With much fanfare, Eli Roth’s reimagining of Death Wish screened and it was…sort of okay? There is definitely much to like from Roth, who is a skilled and intelligent filmmaker and surrounds himself with top people. It was a good looking and good sounding film, and weaved Chicago and Montreal into an interesting mishmash (the book is set in NYC and the setting here is Chicago). But the message of the film seems to be dated, and I wasn’t quite sure about the subtext (or the metatext, for that matter). Eli Roth should either go full-on genre, back to his splatter horror roots, or perhaps play it safe and present a pure, visceral experience that’s not reliant on blood and gore and offer a deep experience. Because again, Death Wish is fine, but it’s either a thriller that doesn’t provide nearly enough thrills, or a horror movie that isn’t quite horrific enough.
This movie should have been called old, white, bald guys. Bruce Willis is Dr. Paul Kersey, and as a 62-year-old, (referenced as “late thirties” jokingly in the film), he provides a surprising amount of action (but no way is he an emergency room doctor). Vincent D’Onofrio does have hair in the film as his wayward brother, but his role as Kingpin qualifies him. Dean Norris plays, surprise! the cop (it’s essentially a reprise of Breaking Bad‘s Hank). They are interesting, Elizabeth Shue is welcome, even Wendy Crewson and Tiio Horn in supporting roles are great. Argentinian newcomer Camila Morrone is fine as daughter Jordan, but the character acts differently than most teenagers, attached to her father (and mother), and with one friend, Sophie.
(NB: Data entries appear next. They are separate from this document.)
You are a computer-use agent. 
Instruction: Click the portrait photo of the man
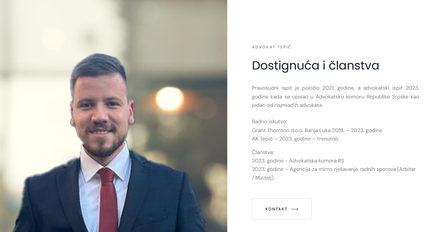pos(114,116)
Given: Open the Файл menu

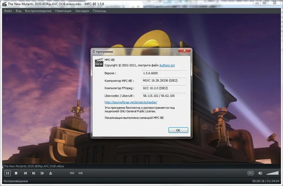Looking at the screenshot, I should pyautogui.click(x=8, y=11).
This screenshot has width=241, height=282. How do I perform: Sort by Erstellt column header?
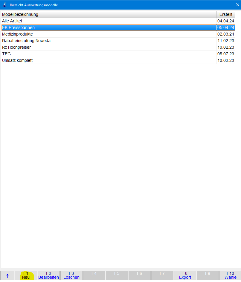[226, 14]
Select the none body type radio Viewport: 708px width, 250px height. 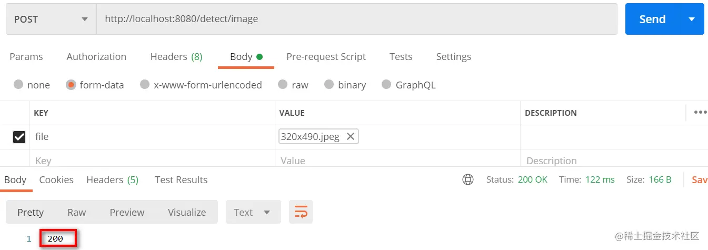coord(19,85)
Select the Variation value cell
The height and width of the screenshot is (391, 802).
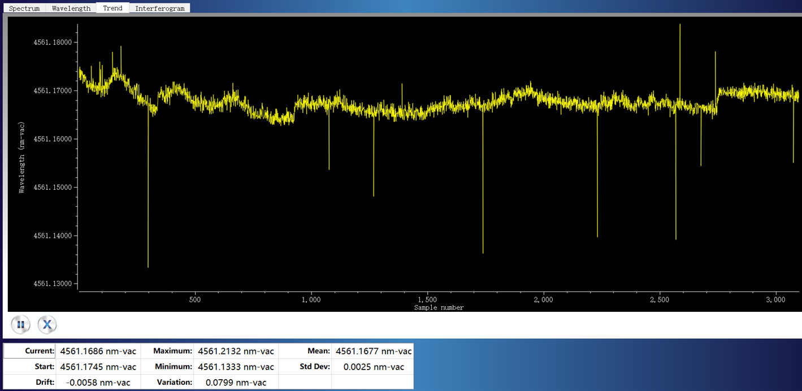click(236, 383)
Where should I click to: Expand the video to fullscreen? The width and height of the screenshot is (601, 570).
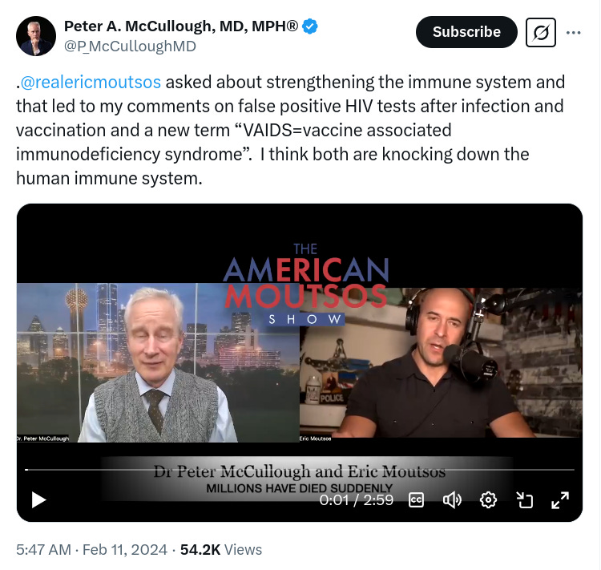(x=560, y=499)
Basically if an audience member suspends all disbelief, the story becomes quite fascinating, though if Roth is making an overall point or just bringing up questions and starting debate is up to us. It seems like the latter as Roth clearly has a vision in mind (more house horror, like his previous vehicle Knock, Knock), along with the struggles of a middle-upper class white dude. It’s troubling at times and, while maybe a beat too long, is generally pretty entertaining and ultimately forgotten about fairly quickly.